#### What the exercise asks:
Please give back each entry below unaltered, leaving the pictures out.

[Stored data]
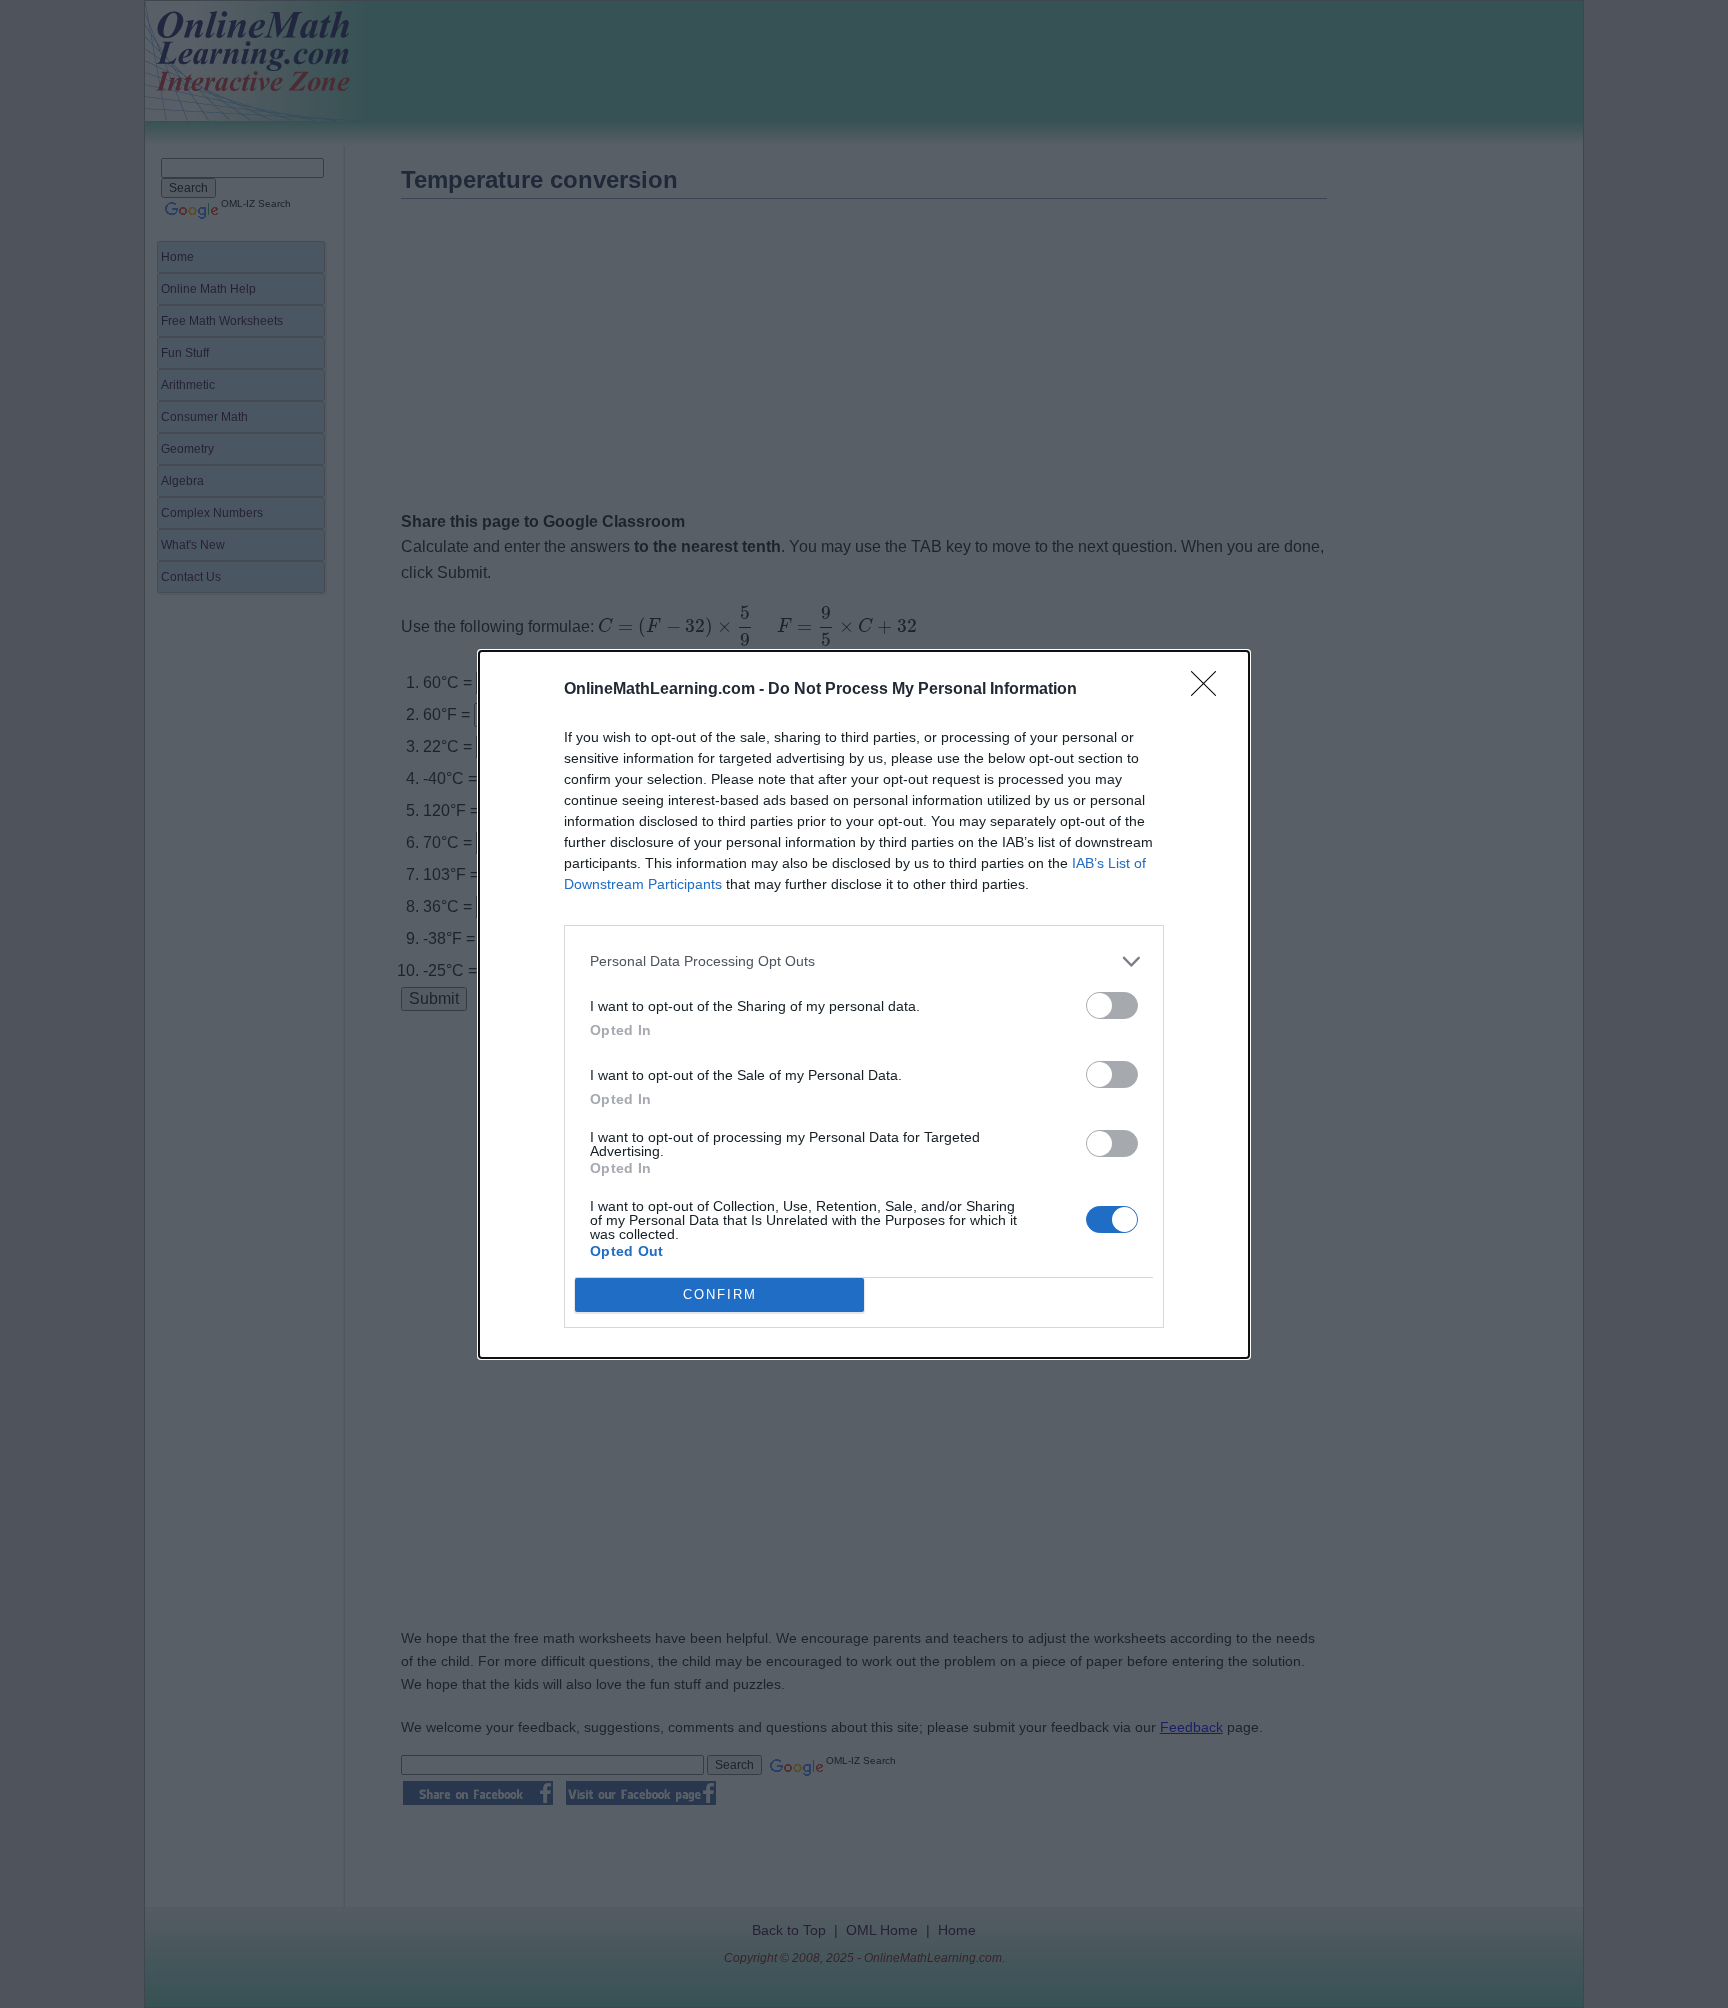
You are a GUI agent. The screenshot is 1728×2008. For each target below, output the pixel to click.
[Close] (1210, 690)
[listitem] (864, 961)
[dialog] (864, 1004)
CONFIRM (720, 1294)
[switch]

#### Answer to this problem:
You are a GUI agent. The screenshot is 1728×2008. For each target below, output the pixel to click.
[Close] (1210, 690)
[listitem] (864, 961)
[dialog] (864, 1004)
CONFIRM (720, 1294)
[switch]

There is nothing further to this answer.